Redox-active Polymers: The Magic Key Towards Energy Storage – A Polymer Design Guideline Progress in Polymer Science

Abstract Renewable organic batteries represent a valuable option to store sustainably generated energy and can play a major role in phasing out current carbon-based energy production. Several approaches have emerged over the last 80 years that utilize organic redox materials as active components in batteries. In particular, polymers have gained considerable interest among numerous research groups due to their (1) fast redox chemistry, in comparison to conventional active materials, (2) straight-forward syntheses, and (3) tunable solubility, which represent favored properties for diverse electronic devices.
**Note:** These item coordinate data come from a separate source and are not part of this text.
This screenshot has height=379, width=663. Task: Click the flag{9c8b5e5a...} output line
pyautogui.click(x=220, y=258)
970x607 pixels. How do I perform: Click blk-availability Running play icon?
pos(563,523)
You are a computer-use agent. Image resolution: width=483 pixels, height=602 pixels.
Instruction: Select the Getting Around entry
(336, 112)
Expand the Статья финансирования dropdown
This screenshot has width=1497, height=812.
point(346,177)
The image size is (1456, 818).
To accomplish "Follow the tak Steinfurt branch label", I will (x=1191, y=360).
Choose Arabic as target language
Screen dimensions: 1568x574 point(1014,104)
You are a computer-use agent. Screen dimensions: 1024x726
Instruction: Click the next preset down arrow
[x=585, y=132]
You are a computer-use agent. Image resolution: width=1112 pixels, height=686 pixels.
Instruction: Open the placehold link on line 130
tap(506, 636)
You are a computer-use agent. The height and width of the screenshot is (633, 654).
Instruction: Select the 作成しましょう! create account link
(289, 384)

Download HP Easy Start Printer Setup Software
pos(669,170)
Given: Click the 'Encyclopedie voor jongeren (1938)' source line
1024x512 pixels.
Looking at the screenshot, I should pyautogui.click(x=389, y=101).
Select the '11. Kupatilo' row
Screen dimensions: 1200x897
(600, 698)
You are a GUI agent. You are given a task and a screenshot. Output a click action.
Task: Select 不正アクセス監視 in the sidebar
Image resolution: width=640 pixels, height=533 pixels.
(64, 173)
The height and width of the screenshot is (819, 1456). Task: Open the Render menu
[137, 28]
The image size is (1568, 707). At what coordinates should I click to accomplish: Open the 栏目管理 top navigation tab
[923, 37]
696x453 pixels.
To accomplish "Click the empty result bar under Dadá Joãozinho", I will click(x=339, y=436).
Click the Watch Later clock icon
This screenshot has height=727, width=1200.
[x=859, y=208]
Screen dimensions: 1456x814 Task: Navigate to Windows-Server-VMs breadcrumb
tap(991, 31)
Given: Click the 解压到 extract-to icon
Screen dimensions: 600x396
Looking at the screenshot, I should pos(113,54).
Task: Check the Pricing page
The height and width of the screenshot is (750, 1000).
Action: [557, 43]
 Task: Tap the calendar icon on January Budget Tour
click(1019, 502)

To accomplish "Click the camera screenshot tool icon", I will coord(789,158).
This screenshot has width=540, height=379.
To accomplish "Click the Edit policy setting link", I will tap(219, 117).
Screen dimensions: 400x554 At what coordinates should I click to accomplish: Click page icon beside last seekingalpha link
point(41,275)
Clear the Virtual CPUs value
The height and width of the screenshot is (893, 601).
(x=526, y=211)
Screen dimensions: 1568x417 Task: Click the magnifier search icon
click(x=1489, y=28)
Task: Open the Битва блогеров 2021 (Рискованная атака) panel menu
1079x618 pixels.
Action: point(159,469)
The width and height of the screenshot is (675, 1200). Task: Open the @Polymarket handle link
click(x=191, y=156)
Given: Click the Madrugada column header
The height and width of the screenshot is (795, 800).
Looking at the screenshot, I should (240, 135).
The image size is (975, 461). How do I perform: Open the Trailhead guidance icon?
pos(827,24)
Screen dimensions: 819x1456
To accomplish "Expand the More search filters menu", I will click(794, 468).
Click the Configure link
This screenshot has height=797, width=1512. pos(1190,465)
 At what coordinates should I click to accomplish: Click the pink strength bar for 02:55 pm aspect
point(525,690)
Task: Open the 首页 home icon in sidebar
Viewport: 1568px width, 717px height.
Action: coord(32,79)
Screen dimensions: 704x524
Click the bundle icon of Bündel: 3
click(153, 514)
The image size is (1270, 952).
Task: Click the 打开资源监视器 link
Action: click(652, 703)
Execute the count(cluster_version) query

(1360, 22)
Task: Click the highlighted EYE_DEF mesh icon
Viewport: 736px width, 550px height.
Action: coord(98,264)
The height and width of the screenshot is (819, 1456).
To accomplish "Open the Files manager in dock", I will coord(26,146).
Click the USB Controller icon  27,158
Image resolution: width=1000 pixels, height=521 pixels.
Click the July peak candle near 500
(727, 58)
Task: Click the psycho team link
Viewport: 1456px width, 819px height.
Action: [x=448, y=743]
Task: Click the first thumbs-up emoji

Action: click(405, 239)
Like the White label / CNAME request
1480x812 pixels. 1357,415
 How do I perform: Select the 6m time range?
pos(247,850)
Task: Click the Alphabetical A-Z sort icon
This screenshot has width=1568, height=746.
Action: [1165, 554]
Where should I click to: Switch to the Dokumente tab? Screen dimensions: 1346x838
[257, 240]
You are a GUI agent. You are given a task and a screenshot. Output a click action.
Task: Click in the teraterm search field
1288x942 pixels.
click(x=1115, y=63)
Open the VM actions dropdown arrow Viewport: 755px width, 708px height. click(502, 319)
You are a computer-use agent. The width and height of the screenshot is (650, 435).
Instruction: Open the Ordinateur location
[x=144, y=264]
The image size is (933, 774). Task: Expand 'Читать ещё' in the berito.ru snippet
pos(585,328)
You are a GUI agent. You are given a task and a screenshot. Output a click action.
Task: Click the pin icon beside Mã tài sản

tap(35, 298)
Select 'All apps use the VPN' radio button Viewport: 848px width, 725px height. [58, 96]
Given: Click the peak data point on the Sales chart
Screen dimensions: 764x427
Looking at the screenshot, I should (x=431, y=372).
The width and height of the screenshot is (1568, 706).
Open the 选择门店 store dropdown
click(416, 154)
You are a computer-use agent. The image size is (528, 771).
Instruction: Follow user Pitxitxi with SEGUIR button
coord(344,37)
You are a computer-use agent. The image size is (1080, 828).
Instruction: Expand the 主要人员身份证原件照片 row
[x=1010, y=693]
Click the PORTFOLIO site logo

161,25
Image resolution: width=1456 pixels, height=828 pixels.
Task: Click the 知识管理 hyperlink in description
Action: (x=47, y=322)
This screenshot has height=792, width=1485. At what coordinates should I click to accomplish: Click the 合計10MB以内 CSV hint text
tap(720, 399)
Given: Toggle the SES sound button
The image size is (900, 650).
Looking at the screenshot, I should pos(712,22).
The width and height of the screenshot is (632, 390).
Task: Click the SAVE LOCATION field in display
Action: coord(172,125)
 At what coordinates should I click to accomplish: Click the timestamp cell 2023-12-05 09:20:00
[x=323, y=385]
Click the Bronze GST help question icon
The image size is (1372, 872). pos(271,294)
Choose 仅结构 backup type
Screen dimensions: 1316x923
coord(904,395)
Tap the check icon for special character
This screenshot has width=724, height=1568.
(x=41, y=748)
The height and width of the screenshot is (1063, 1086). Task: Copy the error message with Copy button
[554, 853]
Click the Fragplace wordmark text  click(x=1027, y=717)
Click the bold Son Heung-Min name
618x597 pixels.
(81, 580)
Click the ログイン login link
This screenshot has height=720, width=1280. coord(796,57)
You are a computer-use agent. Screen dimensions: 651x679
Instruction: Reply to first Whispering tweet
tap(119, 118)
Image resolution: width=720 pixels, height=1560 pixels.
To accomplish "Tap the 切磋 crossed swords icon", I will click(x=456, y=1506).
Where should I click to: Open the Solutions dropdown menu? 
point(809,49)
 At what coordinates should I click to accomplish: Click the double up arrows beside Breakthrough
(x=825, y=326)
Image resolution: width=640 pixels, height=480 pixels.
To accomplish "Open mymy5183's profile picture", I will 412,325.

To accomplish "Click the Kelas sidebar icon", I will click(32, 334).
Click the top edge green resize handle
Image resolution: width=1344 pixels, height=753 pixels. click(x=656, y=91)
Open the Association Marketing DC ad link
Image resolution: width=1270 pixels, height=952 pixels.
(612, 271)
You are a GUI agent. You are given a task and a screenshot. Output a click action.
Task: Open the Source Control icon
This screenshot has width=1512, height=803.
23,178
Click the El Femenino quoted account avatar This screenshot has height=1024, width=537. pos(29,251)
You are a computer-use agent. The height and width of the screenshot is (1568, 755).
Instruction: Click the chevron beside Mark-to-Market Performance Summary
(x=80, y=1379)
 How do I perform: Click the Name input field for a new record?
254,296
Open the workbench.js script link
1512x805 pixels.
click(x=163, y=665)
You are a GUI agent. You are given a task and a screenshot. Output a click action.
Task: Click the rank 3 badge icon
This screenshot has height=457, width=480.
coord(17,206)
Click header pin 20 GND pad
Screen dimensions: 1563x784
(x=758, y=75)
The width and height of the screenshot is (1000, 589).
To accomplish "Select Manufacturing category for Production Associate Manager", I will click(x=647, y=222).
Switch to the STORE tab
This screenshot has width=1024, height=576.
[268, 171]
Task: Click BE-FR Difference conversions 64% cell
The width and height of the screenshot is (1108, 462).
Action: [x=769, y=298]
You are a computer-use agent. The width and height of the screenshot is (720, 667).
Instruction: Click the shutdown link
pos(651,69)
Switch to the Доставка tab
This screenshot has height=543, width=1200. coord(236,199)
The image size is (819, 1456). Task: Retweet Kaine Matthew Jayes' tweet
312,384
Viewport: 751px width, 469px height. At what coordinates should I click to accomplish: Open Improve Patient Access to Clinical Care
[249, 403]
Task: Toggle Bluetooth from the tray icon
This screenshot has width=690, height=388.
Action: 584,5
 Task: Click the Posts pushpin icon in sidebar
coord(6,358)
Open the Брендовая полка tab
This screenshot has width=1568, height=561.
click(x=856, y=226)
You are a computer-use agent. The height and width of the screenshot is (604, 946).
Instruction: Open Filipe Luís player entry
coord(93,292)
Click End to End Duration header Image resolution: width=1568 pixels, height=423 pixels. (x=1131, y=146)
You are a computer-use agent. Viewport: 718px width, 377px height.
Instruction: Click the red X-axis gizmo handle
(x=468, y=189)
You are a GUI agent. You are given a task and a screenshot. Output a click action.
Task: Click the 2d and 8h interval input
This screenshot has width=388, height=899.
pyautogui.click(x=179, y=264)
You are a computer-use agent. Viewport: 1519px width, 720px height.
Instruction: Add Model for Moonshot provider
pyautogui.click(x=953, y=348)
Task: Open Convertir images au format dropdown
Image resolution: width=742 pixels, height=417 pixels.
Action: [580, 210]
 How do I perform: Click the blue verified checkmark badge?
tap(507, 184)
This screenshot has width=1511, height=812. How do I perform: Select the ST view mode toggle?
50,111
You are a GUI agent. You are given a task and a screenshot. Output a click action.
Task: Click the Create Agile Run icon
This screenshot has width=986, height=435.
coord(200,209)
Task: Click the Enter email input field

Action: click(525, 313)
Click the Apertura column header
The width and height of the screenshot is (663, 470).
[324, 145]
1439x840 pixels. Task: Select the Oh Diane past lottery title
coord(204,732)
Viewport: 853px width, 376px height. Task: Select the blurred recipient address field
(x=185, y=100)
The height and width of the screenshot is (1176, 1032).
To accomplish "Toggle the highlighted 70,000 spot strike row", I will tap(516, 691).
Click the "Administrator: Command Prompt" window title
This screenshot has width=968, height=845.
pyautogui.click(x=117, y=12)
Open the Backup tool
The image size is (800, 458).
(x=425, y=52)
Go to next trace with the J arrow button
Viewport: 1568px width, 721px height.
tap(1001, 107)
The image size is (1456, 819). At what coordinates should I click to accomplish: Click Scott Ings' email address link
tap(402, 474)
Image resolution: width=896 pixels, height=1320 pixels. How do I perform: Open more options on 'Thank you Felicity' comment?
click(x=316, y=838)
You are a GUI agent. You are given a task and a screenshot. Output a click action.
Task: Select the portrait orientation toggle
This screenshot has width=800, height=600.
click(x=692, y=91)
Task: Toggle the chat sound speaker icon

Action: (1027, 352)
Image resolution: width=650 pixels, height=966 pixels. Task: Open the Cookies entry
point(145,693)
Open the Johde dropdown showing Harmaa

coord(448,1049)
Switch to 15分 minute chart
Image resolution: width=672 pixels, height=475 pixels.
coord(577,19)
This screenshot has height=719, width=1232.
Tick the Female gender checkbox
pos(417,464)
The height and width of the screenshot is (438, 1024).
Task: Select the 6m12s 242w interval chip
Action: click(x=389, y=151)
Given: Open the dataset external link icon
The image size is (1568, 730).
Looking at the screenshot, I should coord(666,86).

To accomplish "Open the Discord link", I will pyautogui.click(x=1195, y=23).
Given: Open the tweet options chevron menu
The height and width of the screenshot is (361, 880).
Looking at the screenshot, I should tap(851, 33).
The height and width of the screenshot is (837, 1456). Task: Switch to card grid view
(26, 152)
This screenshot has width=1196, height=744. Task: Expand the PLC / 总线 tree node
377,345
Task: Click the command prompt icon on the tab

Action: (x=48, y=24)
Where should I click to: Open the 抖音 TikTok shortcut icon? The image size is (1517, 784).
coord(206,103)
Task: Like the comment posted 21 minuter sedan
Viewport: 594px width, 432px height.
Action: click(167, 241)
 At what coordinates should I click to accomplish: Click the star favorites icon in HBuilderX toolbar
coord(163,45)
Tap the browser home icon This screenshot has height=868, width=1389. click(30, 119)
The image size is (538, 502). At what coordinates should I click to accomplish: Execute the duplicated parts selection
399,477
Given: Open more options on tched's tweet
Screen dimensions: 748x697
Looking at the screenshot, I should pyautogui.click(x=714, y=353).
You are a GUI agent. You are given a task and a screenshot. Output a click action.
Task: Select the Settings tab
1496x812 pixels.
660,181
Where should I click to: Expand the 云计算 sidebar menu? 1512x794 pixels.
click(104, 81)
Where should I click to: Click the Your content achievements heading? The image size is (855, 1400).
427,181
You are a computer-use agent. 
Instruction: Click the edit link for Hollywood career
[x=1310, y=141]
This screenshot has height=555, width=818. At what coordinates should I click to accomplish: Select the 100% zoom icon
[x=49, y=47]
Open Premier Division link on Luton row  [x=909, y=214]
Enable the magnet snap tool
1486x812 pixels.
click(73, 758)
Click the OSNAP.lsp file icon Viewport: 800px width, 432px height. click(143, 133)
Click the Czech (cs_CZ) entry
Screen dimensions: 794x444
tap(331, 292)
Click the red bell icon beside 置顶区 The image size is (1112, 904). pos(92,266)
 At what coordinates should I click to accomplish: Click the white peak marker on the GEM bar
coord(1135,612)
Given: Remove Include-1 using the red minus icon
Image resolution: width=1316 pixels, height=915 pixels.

Notably, the beginning of redox-active polymers is linked to the discovery of conductive polymers by Heeger, MacDiarmid and Shirakawa in 1977. Nevertheless, redox-active polymers were studied in 1944 making them a familiar class under the broader polymeric framework, which celebrate its 100th birthday in 2020, based on the pioneering publication by Staudinger in 1920. Since their beginning, redox-active polymers have evolved from an interesting phenomenon into a family of promising, tailor-made, battery materials that also made their way to commercialization. In this regard, this review focusses on the design of interesting polymeric, redox-active materials. Polymerization techniques are discussed regarding novel polymer architectures and utilitarian properties. The polymer architectures are subsequently analyzed within the application scenarios of solid-state batteries, pseudo-capacitors, and redox-flow batteries. Redox moieties are compared and an overview of diverse synthetic aspects as well as battery concepts for the optimal assembly of polymeric battery materials are given.